SGLT2 inhibitor improves vascular function parameters in patients with HF
Effects of the sodium-glucose cotransporter 2 inhibitor empagliflozin on vascular function in patients with chronic heart failure
Introduction and methods
Aim of the study
SGLT2 inhibitors reduce cardiorenal outcomes and HF hospitalizations in patients with HF. However, the underlying mechanisms of the effects of SGLT2 inhibitors remain unclear. This study aimed to investigate the effects of empagliflozin on vascular function in patients with HF.
This investigator initiated, double-blind, randomized, phase II clinical study included a total of 74 patients with HF NYHA II-III and EF≤49%. Patients were randomized in a 2:1 ratio to receive either empagliflozin 10 mg once daily or placebo for 3 months. Vascular parameters such as central SBP (cSBP), central pulse pressure (cPP), pulse wave velocity (PWV), forward and reflected pressure pulse height (FPH and RPH) were measured at baseline and after 1 and 3 months.
- Under office conditions, cSBP, cPP, FPH and RPH were improved after 1 month and after 3 months in patients in the empagliflozin group, compared to baseline (1 month: cSBP -6.4 ± 8.3 mmHg, P<0.001, cPP -3.0 ± 6.6 mmHg, P=0.004, FPH -2.5 ± 4.5 mmHg, P=0.001, RPH -1.6 ± 3.0 mmHg, P=0.001; 3 months: cSBP -4.6 ± 8.4 mmHg, P=0.001, cPP -3.1 ± 4.8 mmHg, P<0.001, FPH -1.7 ± 3.7 mmHg, P=0.004, RPH -1.4 ± 2.5 mmHg, P=0.001).

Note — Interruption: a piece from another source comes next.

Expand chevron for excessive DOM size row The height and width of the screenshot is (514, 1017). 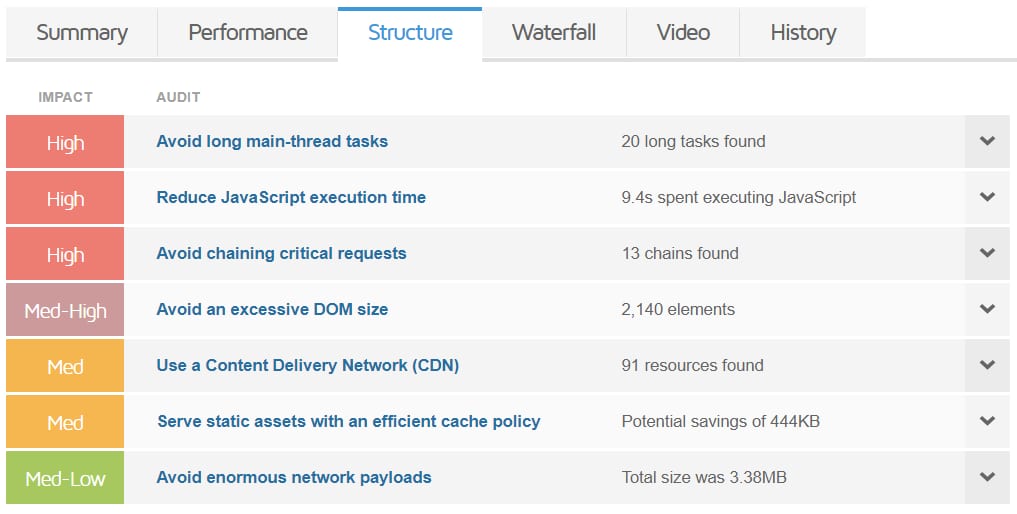point(987,310)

- Patients in the empagliflozin group had a significant improvement in cSBP (P=0.019) and FPH (P=0.035) after 1 months of treatment and in cPP (P=0.030) after 3 months of treatment under resting conditions, compared to patients in the placebo group.
- 24h ambulatory measurements showed that cSBP and cPP were improved after 1 and 3 months of treatment in the empagliflozin group, compared to baseline (1 month: cSBP -4.8 ± 10.1 mmHg, P=0.003, cPP -2.0 ± 5.7 mmHg, P=0.026; 3 months: cSBP -4.7 ± 9.0 mmHg, P=0.002, cPP -2.1 ±6.4 mmHg, P=0.044).

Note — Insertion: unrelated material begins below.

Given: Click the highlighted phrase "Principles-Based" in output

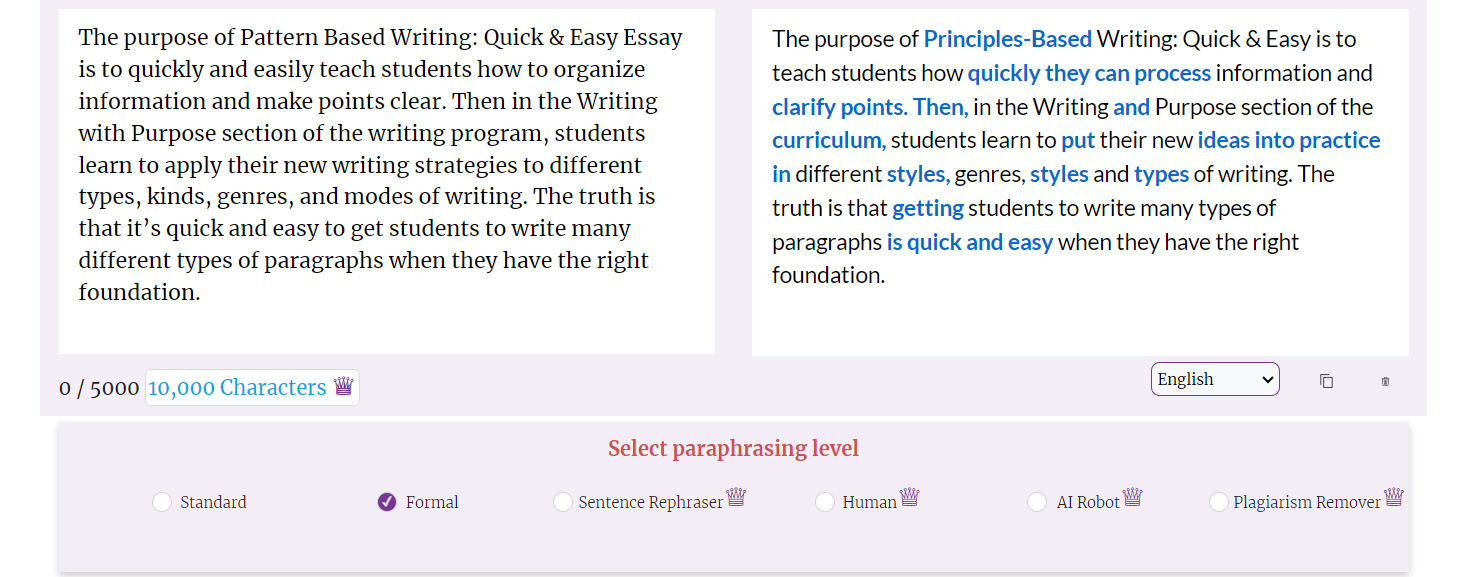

- Patients in the empagliflozin group had a greater decrease in 24h ambulatory cSBP (P=0.027) and 24h ambulatory PWV (P=0.021) after 3 months compared to patients in the placebo group.
This phase II study showed that empagliflozin improved vascular function parameters in patients with HF under office conditions and in 24h ambulatory measurements compared to baseline as well as compared to placebo.